- **Task prompt**: The answer must consist of every line from the data that holds the string "button".

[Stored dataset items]

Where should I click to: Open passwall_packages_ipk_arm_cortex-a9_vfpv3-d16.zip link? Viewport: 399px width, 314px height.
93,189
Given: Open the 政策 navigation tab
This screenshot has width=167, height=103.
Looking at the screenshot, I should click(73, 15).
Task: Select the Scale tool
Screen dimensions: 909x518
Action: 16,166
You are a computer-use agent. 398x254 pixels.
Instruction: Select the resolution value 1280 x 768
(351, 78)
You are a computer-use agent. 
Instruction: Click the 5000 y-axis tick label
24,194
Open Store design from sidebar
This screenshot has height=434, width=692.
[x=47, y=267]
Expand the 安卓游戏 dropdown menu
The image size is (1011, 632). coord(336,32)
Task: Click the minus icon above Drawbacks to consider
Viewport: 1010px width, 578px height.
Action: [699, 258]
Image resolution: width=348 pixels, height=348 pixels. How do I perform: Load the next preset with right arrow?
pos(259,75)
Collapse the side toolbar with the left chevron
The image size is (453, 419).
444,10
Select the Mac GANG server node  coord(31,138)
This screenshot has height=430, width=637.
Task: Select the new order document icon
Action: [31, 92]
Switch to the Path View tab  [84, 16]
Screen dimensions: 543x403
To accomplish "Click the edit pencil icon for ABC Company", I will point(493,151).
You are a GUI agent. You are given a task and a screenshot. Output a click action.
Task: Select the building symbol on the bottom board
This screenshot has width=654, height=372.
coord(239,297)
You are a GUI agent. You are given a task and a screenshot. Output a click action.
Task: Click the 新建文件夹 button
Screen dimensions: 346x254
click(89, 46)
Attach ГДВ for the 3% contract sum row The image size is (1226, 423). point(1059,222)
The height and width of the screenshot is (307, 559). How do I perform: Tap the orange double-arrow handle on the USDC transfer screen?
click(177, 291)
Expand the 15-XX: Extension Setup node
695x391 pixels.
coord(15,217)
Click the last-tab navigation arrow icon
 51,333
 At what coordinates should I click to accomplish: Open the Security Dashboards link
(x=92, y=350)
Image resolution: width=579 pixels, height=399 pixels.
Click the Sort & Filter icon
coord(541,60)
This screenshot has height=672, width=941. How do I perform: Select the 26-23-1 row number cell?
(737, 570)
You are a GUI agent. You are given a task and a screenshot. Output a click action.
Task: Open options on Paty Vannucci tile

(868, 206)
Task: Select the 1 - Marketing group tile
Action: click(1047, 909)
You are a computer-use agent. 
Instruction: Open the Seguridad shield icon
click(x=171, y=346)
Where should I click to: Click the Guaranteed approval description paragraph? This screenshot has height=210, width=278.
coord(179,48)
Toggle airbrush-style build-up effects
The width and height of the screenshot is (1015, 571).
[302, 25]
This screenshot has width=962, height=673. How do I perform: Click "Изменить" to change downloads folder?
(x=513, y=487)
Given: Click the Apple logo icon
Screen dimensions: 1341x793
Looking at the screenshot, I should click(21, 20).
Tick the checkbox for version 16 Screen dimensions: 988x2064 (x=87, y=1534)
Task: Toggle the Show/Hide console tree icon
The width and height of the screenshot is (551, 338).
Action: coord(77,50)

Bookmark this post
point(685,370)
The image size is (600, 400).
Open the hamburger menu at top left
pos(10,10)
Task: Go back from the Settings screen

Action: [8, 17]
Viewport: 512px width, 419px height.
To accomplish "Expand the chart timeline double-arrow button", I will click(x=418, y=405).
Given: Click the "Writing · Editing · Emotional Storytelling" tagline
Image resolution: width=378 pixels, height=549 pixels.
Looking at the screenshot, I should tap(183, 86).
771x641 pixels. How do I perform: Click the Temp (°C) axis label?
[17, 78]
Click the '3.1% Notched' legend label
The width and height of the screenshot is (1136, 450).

- **Answer to this task**:
Task: Click the 新建文件夹 button
To accomplish "Expand the chart timeline double-arrow button", I will click(x=418, y=405).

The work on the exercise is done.